Yo doy una invitación pública más o menos así:

     Mis amigos, yo le dije a Jesucristo: “Por favor, entra en mi corazón, perdóname todos mis pecados, sálvame del infierno, y llévame al cielo”. Entonces Jesús entró en mi corazón. Jesús les ama muchísimo. Él murió para llevarles al cielo. Usted solamente necesita decir: “Señor Jesús, por favor entra en mi corazón y llévame al cielo”. Y Jesús entrará en su corazón.

     En este momento yo quiero hacer algo que he hecho con muchas personas. Yo quiero guiarle en una oración pequeña y especial, en la que usted puede decirle: “Señor Jesús, por favor entra en mi corazón, perdóname todos mis pecados, sálvame del infierno, y llévame al cielo”. Y Jesús va a entrar en su corazón.

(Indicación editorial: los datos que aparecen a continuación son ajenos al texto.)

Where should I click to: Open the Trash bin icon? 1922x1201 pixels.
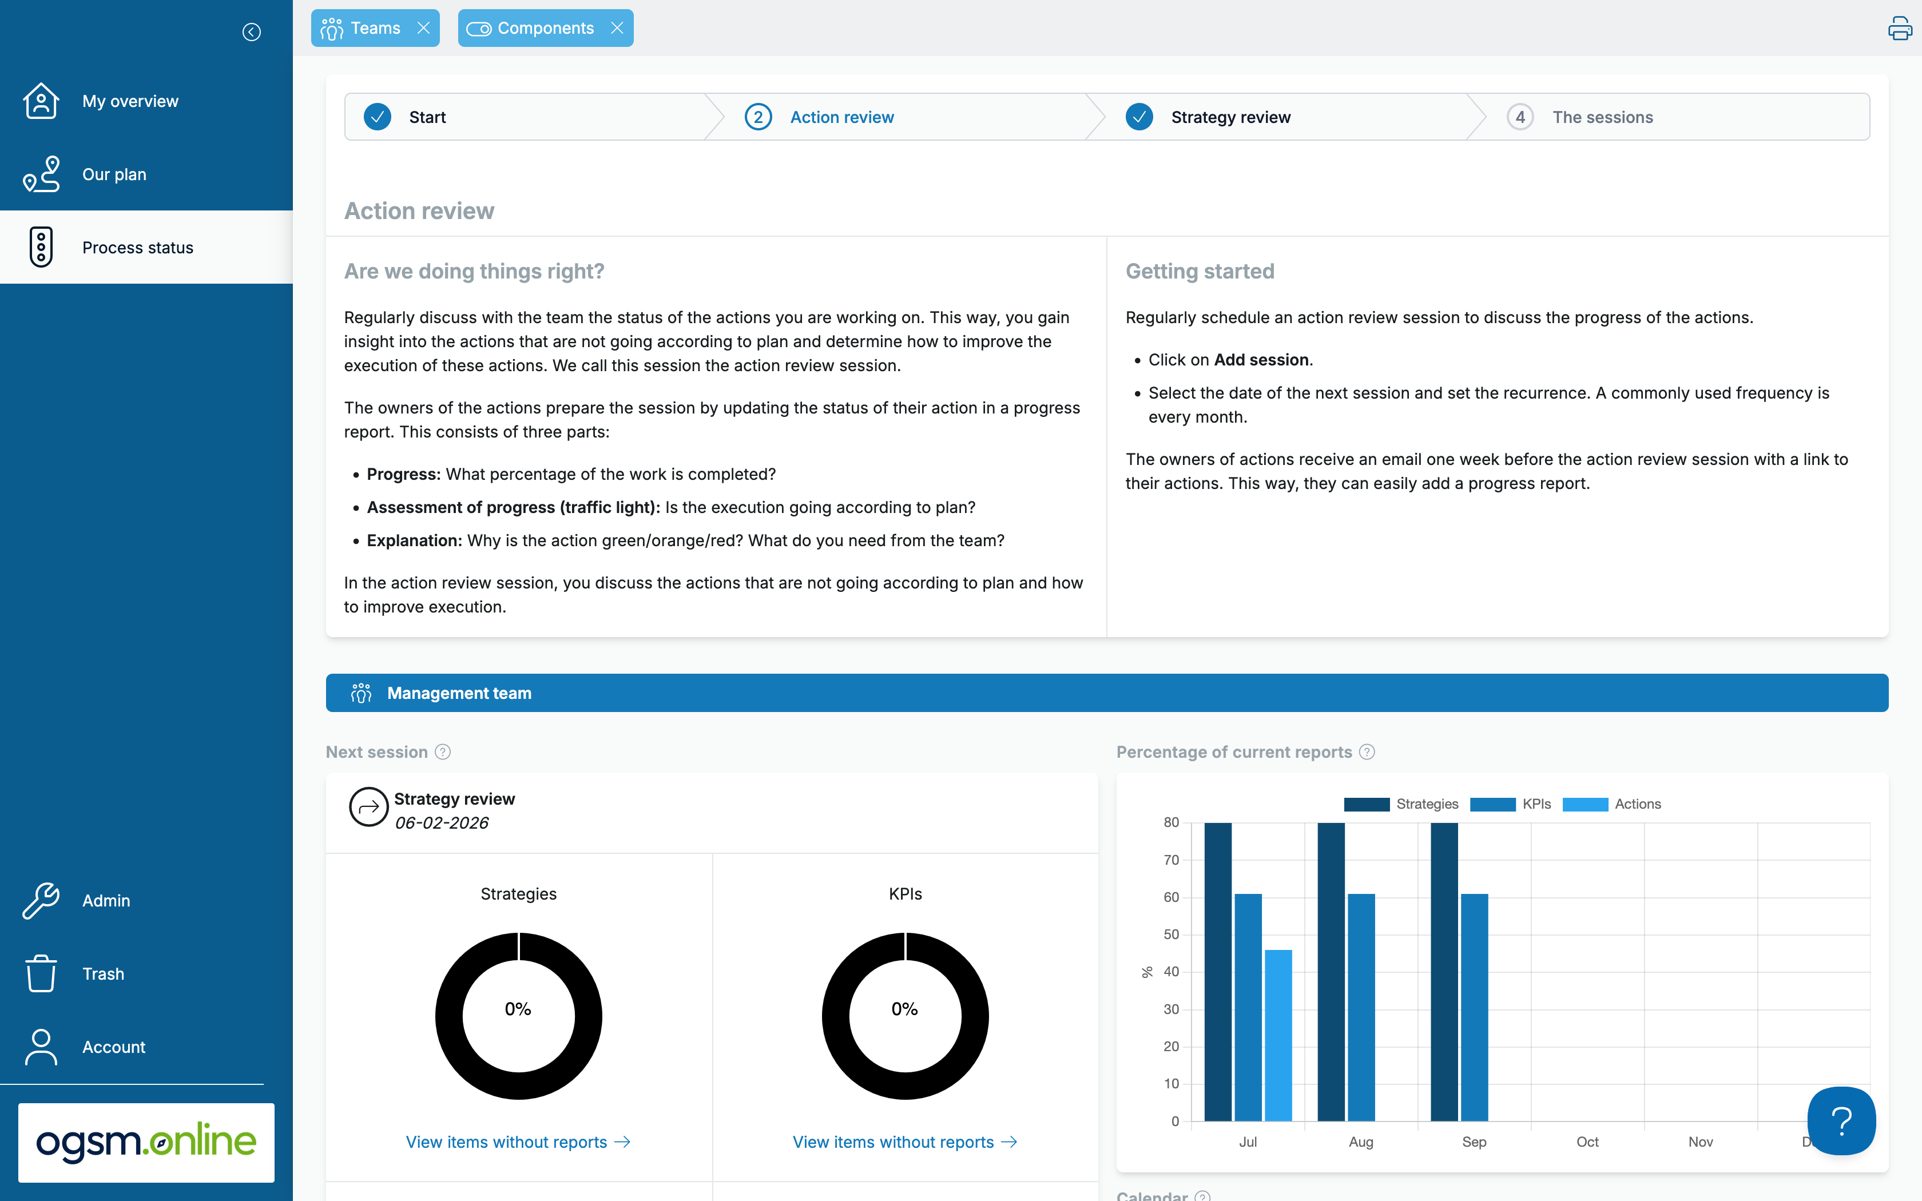[41, 973]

     Entonces por favor repita esta oración conmigo. Todos repitan conmigo. Niños, jóvenes, adultos, repitan esta oración: “Señor Jesús”. Así es. Todos conmigo: “Señor Jesús, por favor entra en mi corazón. Perdóname todos mis pecados. Sálvame del infierno, y llévame al cielo. Yo creo y confío que moriste por mí, para llevarme al cielo. Gracias, Jesús, por entrar en mi corazón. Gracias, Jesús, por salvarme del infierno. Te acepto en mi corazón para ir al cielo. En el nombre de Jesús. Amén”.

     Mis amigos, ¿quién está aceptando a Jesucristo en su corazón para ir al cielo? Levante su mano bien alto, por favor. Dios les bendiga. ¿Quién más está aceptando a Jesucristo en su corazón para ir al cielo? Levante su mano bien alto, por favor. Dios les bendiga. Muchas gracias.

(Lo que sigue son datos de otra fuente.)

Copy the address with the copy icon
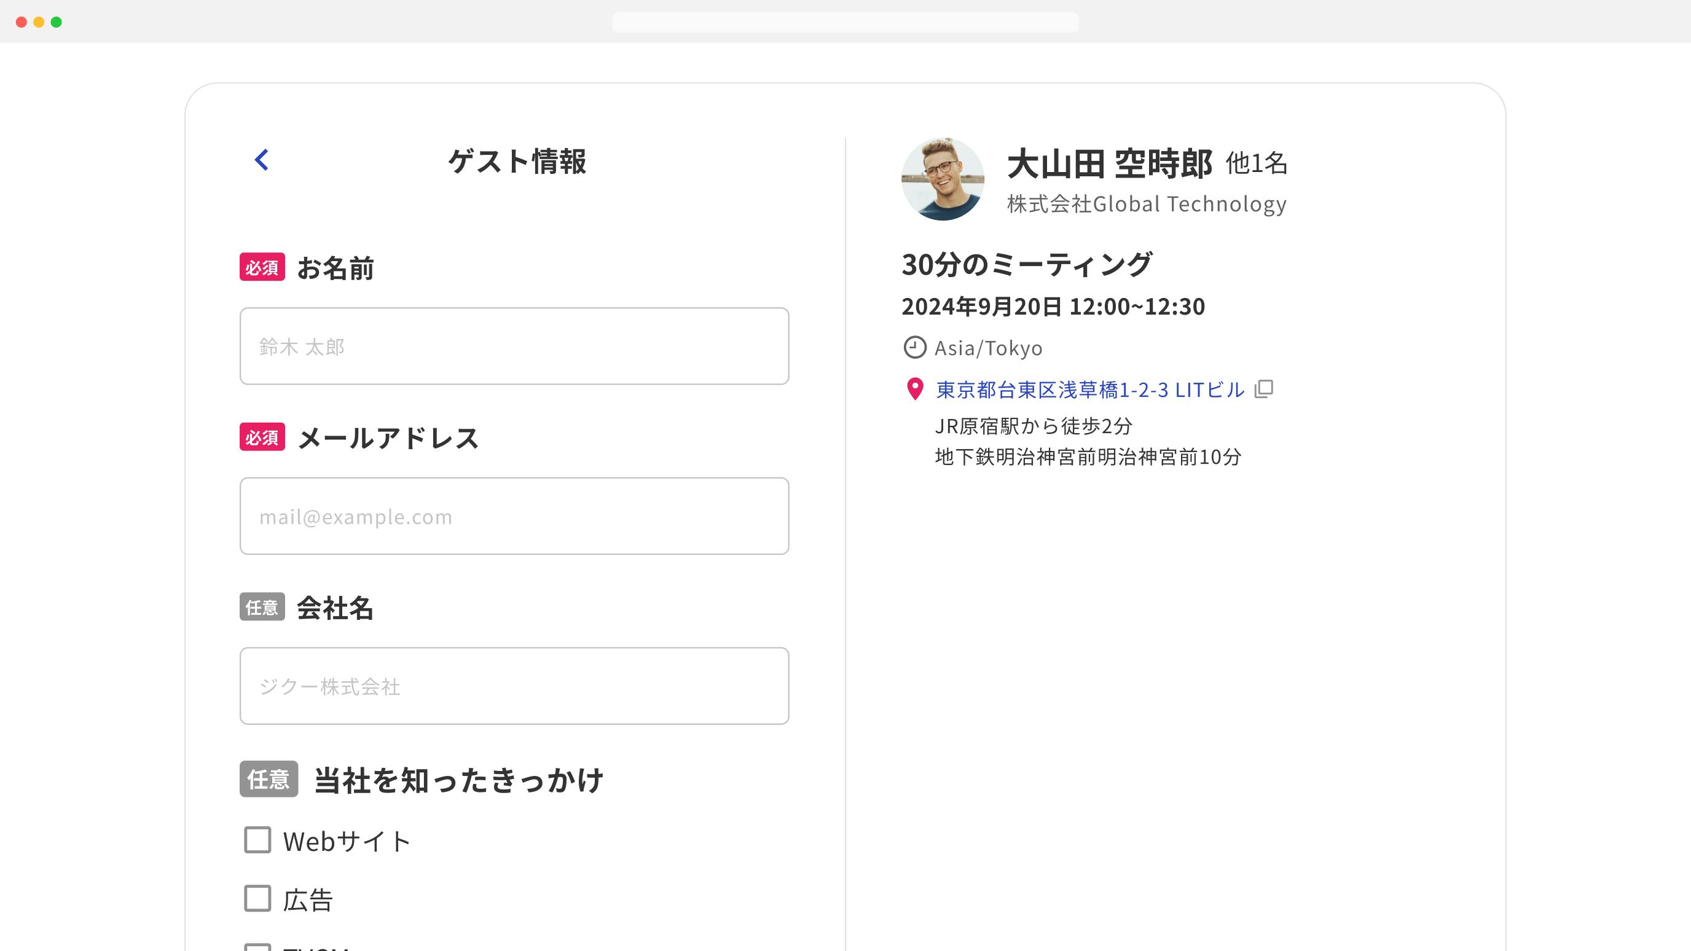Screen dimensions: 1691x951 1264,389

     Mis amigos, cuando aceptamos a Jesucristo en nuestro corazón, ¿a dónde vamos? ¿Al infierno o al cielo? ¡Al cielo! Y ¿quién va a llevarnos al cielo? El Señor Jesucristo. ¿Quién está en nuestros corazones para llevarnos al cielo? El Señor Jesucristo.

Dar Seguridad de Salvación

Los siguientes versículos pueden ayudarle para dar la seguridad de Salvación:

 

  • Romanos 10:13 Porque todo aquel que invocare el nombre del Señor, será salvo.

 

  • Juan 3:16 Porque de tal manera amó Dios al mundo, que ha dado a su Hijo unigénito, para que todo aquel que en él cree, no se pierda, mas tenga vida eterna.

 

  • Juan 3:36 El que cree en el Hijo, tiene vida eterna; mas el que es incrédulo al Hijo, no verá la vida, sino que la ira de Dios está sobre él.

 

  • Juan 5:24 De cierto, de cierto os digo: El que oye mi palabra, y cree al que me ha enviado, tiene vida eterna; y no vendrá a condenación, mas pasó de muerte a vida.

 

  • Efesios 2:8-9 Porque por gracia sois salvos por la fe, y esto no de vosotros; pues es don de Dios; no por obras, para que nadie se gloríe.

 

  • Juan 6:47 De cierto, de cierto os digo: El que cree en mí, tiene vida eterna.

De esta manera usted puede dar la seguridad de la salvación a las personas que decidieron recibir a Cristo. Usted puede mostrarles lo que dice el libro de Romanos 10:13. Léalo en voz alta. Después, use las siguientes preguntas para dar énfasis sobre el la seguridad del Evangelio:

"¿Quién es 'todo aquél'?" (CUALQUIERA)

"¿Significa usted?" (SÍ)

"¿A quién acaba de invocar?" (A JESÚS)

"¿Qué le pidió a Cristo que hiciera por usted?" (QUE ME SALVARA)

"¿Fue sincero?" (SÍ)

"¿Qué prometió hacer?" (SALVARME)

"¿Salvarlo de qué?" (DEL INFIERNO)

"¿Dios puede mentir?" (NO)

"Entonces si usted muriera ahora mismo, ¿adónde iría?" (AL CIELO)

"Si usted muriera mañana, ¿adónde iría?" (AL CIELO)

"Si muriera dentro de diez años, ¿adónde iría?" (AL CIELO)

 

Muéstreles que Jesús está siempre en sus corazones, y promete que nunca los dejará, aun cuando vuelven a pecar. Enséñeles que Jesús promete que Él nunca los dejará y cumplirá su promesa de que Cristo los llevará al Cielo.

Es importante explicarles sobre la seguridad de salvación de su alma, así como los grandes ganadores de almas lo hacían en otros tiempos, para ayudarles a fundamentar su fe en el Señor Jesucristo.